Jan 25 Infect Control Hosp Epidemiol study
European experts call for innovation on antimicrobial use in food animals
European health and food safety experts say in a new report that while efforts to reduce the use of antimicrobials in food-producing animals have had an impact, innovative solutions are needed to further protect animal and public health.
In a joint report issued this week, experts from the European Medicines Agency (EMA) and the European Food Safety Authority (EFSA) reviewed the measures that have already been taken by European Union (EU) nations and concluded that the wide range of control strategies implemented have produced favorable results, especially in northern European countries. These strategies use a multifaceted approach, take into account the local livestock production system, and have certain elements in common, such as national targets for reducing antimicrobial use.
But the authors note that while it's reasonable to assume that these efforts have had an impact on antimicrobial resistance in food-producing animals and food, assessing that impact has been difficult.
Beyond continuing efforts to encourage responsible antimicrobial use in food-producing animals, the authors conclude that more antimicrobial reduction strategies are necessary, including improved disease prevention measures to stop the spread of microorganisms within and between farms. In addition, they argue that antimicrobial alternatives, such as vaccines, probiotics, and bacteriophages, should be considered. And they suggest that alternative farming systems that require fewer antimicrobials without sacrificing animal health should be explored.
"It is clear that strategies that are already available can be implemented immediately and will have a positive impact on levels of antimicrobial resistance," EFSA Executive Director Bernhard Url, DVM, says in a press release. "At the same time, there is a need for innovative solutions—we need to find alternative ways to prevent and treat bacterial infections in animals."
Jan 24 EMA and EFSA joint scientific opinion
Jan 24 EMA and EFSA press release
Study shows high MDR Staph capitis levels in French NICUs
The multidrug-resistant Staphylococcus capitis clone, NRCS-A, that has been isolated from neonatal intensive care units (NICUs) in 17 countries is plaguing some NICUs in France, according to a research letter in Emerging Infectious Diseases today.
The French team conducted a lab-based retrospective epidemiologic probe of 47 of the country's 57 NICUs to estimate NRCS-A prevalence. The researchers found that only 4 NICUs were completely free of the bacterium. Of the 43 affected NICUs, NRCS-A strains accounted for up to 46% of cases of positive blood cultures from newborns, with a median of 13%.

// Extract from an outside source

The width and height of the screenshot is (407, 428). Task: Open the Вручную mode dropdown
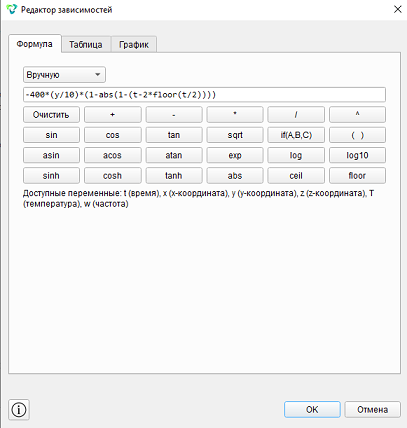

The authors conclude that these data and other global data "unquestionably demonstrate the unusual worldwide endemicity of the multidrug-resistant NRCS-A clone in NICUs. In addition, the epidemiologic data from France highlight the propensity of NRCS-A to invade and settle in most NICUs on a national scale.
"Once endemic in a NICU, NRCS-A strains expose infected neonates to a risk of therapeutic failure because treatment of neonatal sepsis involving methicillin-resistant coagulase-negative staphylococci is usually based on vancomycin and aminoglycosides, to which NRCS-A isolates are not susceptible."